Working In-House vs Agency SEO

On Thursday night, I joined Mark Staton’s Digital Marketing class to talk about SEO. In particular, I talked about my experience in agency vs in-house SEO jobs. Mark was my very first marketing professor, and I remember the first talk we had when I went to him to share my interest in marketing. It was the fall of 2010 and we walked the Skidmore campus. He broke down the difference between agency and client-side marketing careers. Speaking to his class about this exact topic was a lot of fun. 

I also am extremely impressed with how Mark has evolved his course content to give undergraduate students exposure to important digital marketing concepts and tools. It is great for the students to gain this exposure, and I bet it adds value to employers who get to hire these folks. Here’s some thoughts I prepared before the discussion.

— 

I worked 2 years in agency SEO and then moved to in-house SEO, which I’ve been doing for almost 6 years now. What I love about the enterprise in-house is the technology and scale. 

I am going to dive into some differences I reflected on but keep in mind the practice of SEO doesn’t change – optimize your site to improve rankings in Google. 

Agency: 

  • Within an agency role, you are often running SEO projects and campaigns for a variety of clients. 
  • The number can range between 4 and 20 at a given time depending on the model of the SEO agency. 
  • This environment creates a fun dynamic of learning your clients’ businesses and how work gets done so you can ensure your various deliverables add value. 
  • You might really enjoy some aspects of a client and not enjoy others. I remember loving a client who was particularly excited and engaged when it came to implementing our recommendations. However, the business they were in was not the most exciting for me. 

In-House: 

  • In-house means you are the person inside the company optimizing the website for search. 
  • This environment is fun because you are more in charge of implementation then if you were an agency SEO. 
  • Sometimes people call this more of an operator role. 
  • You can join a large in-house SEO team or a smaller one. A smaller one can limit exposure to other SEO perspectives but allow you to connect with your team and build trust within the company. 
  • Part of your role will be implementing and then you have some agency-like responsibilities answering questions about SEO and keeping stakeholders updated on performance. 
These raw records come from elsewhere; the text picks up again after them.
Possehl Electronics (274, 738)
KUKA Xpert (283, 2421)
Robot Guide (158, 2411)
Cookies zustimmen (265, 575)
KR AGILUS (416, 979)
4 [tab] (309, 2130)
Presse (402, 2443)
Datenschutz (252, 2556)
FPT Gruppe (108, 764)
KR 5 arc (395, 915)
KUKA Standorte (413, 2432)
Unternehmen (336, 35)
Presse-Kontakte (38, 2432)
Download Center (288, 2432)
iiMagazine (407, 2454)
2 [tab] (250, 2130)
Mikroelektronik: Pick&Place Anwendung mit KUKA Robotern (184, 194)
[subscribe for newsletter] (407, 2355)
There are a few other differences I want to call out across team members, projects, and skills. 

Projects – The Work:

In-House: within a large in-house team you’ll have more SEO colleagues often owning different sites run by the company, verticals, or themes (technical vs content). The pieces of work are (1) quarterly or semi-annual roadmaps with initiatives and questions you seek to answer (2) daily / weekly performance checks. Own these from start to finish and stay on top of them. Some research is polished and some isn’t because you are implementing and moving quickly. 

Agency: the core pieces of agency work are (1) client campaigns & strategy, (2) weekly or recurring meetings, and (3) deliverables. Deliverables have to be polished and professional because they are going to a client. You also have performance checks here. 
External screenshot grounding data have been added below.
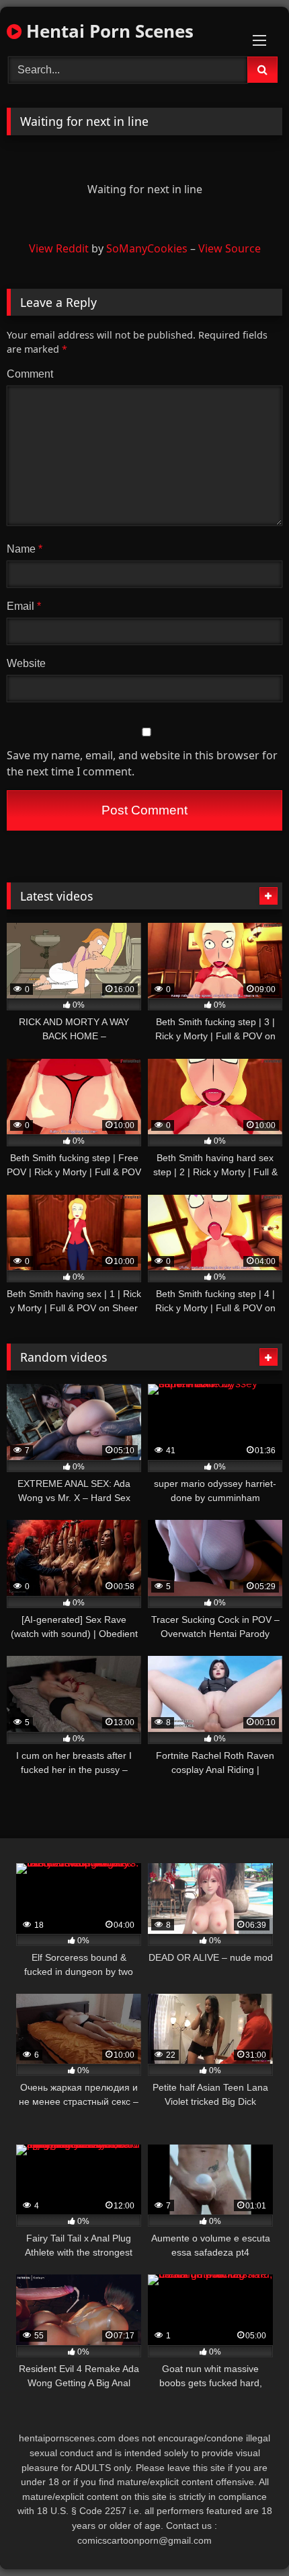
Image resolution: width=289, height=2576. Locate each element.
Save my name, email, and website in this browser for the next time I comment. (142, 763)
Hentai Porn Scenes (108, 31)
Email (24, 606)
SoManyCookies (147, 248)
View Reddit (59, 248)
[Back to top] (247, 2536)
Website (26, 663)
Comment (30, 374)
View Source (229, 248)
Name (24, 549)
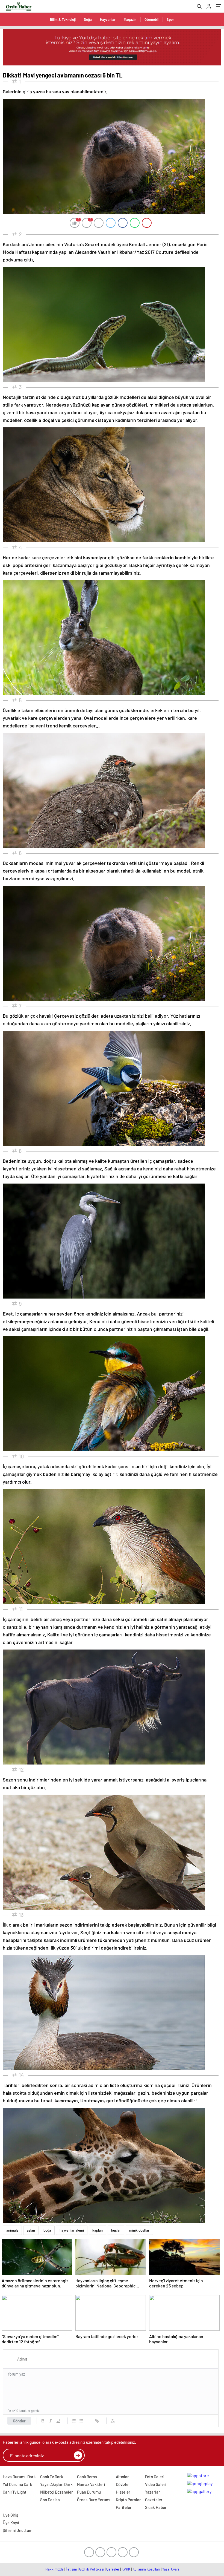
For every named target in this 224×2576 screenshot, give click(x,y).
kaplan (97, 2230)
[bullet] (81, 2420)
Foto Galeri (154, 2476)
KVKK (126, 2569)
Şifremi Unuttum (17, 2530)
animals (12, 2230)
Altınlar (122, 2476)
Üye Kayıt (11, 2522)
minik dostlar (139, 2230)
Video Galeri (155, 2484)
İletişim (71, 2569)
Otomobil (151, 19)
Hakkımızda (54, 2569)
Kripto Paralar (128, 2499)
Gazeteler (154, 2499)
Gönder (19, 2420)
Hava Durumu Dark (19, 2476)
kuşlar (116, 2230)
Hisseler (123, 2491)
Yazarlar (152, 2491)
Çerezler (112, 2569)
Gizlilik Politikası (91, 2569)
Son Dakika (50, 2499)
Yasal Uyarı (170, 2569)
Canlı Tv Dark (51, 2476)
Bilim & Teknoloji (63, 19)
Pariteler (124, 2507)
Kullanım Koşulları (146, 2569)
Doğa (88, 19)
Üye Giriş (10, 2514)
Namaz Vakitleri (91, 2484)
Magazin (130, 19)
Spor (170, 19)
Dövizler (123, 2484)
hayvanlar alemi (72, 2230)
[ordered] (74, 2420)
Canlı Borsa (87, 2476)
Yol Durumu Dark (17, 2484)
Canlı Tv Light (14, 2491)
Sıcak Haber (156, 2507)
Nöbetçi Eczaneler (56, 2491)
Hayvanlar (108, 19)
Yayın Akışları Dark (56, 2484)
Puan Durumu (89, 2491)
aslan (31, 2230)
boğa (47, 2230)
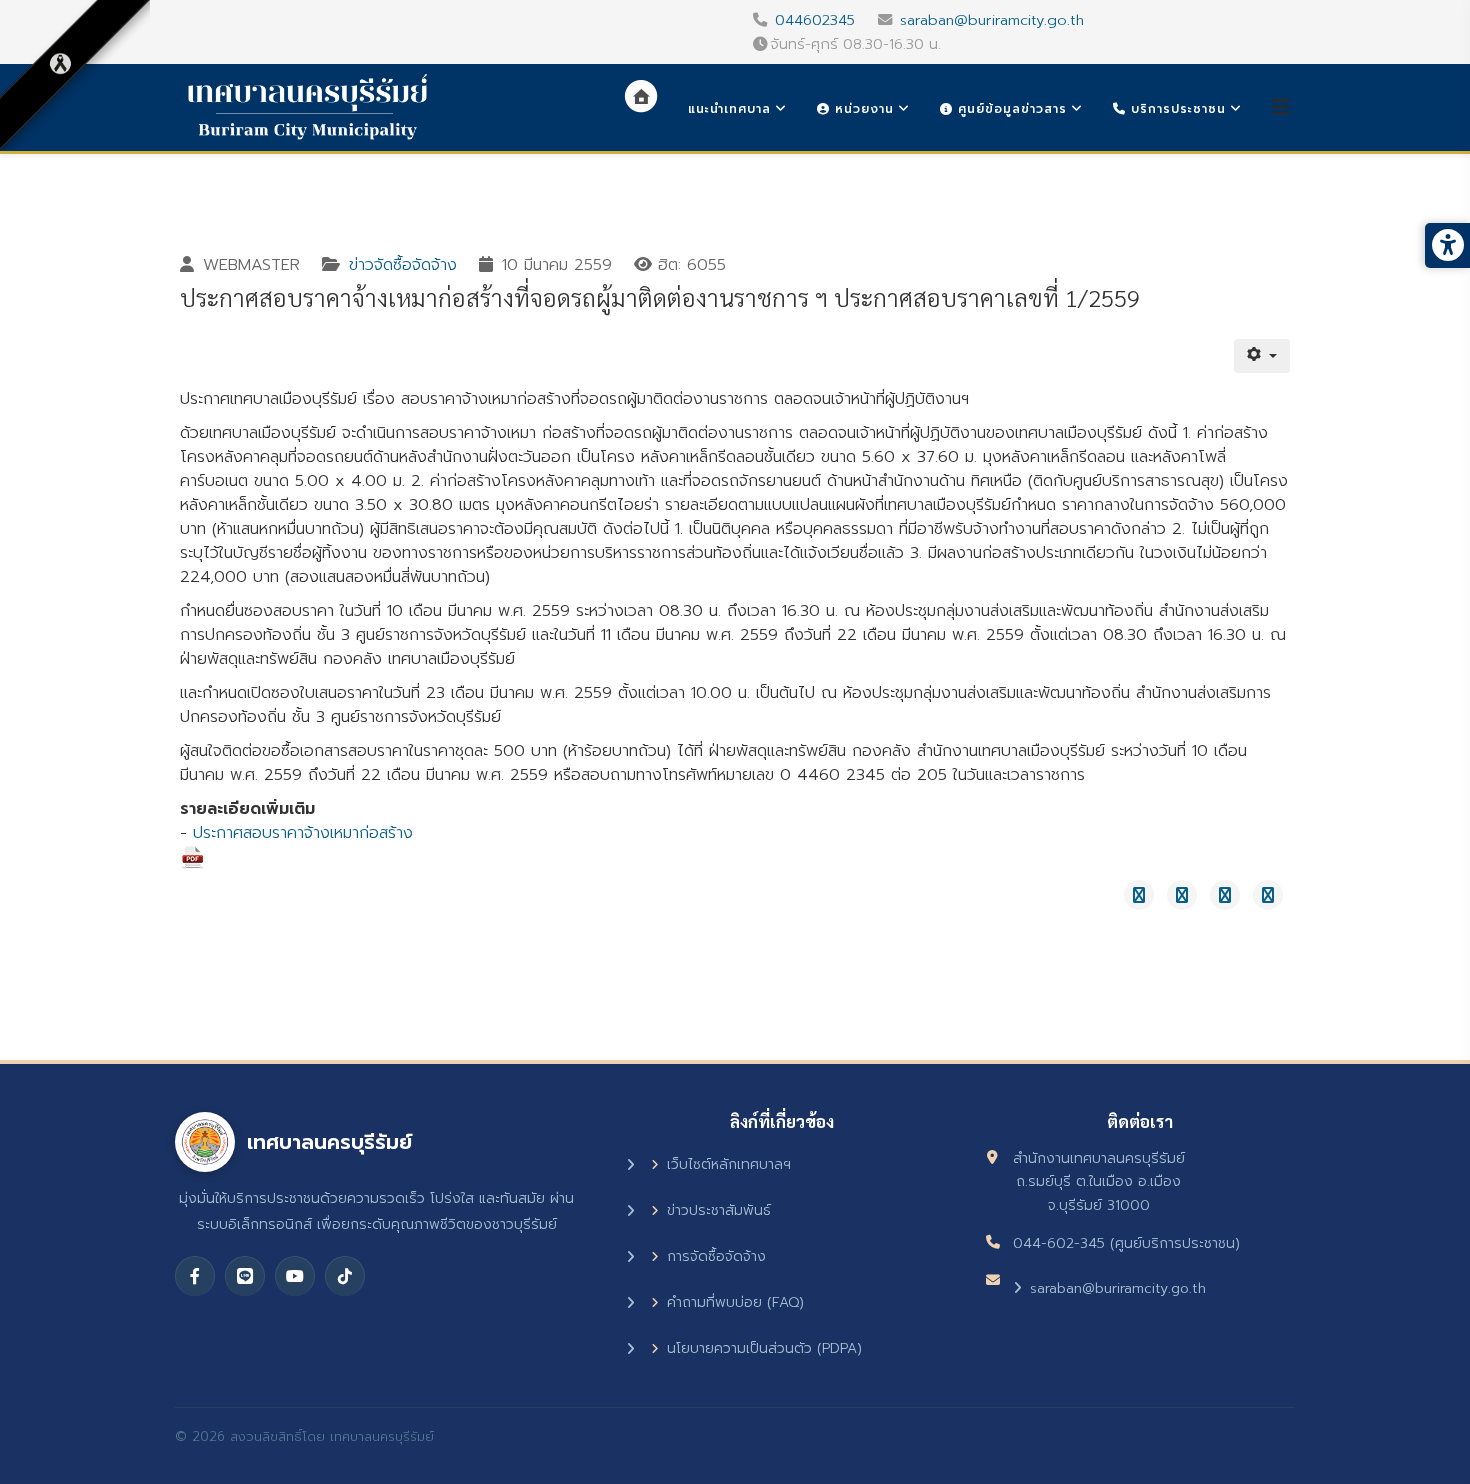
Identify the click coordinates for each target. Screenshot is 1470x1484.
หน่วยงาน (862, 109)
Team – Collaboration & Exposure:

Client-Side: there must be tight collaboration with different functions such as Data Science, Product Management, Engineering, Merchandising, and others. You’ll also be part of a marketing department and can get different levels of exposure to other types of marketing. Exposure to other marketing was a big selling point for me. 

Agency: will often have many colleagues doing the same work as you which means you can share ideas on what is working vs not for clients. You’ll have other team members working for the same client so it can feel fun and collaborative. You can be matched with SEM folks on clients that are using your agencies for both to get more exposure. In addition to client work, you can be on the lookout to help the agency become more efficient in its service offering or help build a new service. 

Skills & Talents – What You Need to Be Good At: 

On a large SEO team (agency or client), you can often go very deep on SEO or a specific aspect of it (technical, content, linking, copy, analytics, etc.). While smaller teams will mean you do all aspects of SEO from technical to content to analytics to client communication. 

Overall key skills and talents apply to both client-side and agency SEO roles: creativity, communication, critical thinking, innovation, analytics, and curiosity would be some of the core that come to mind.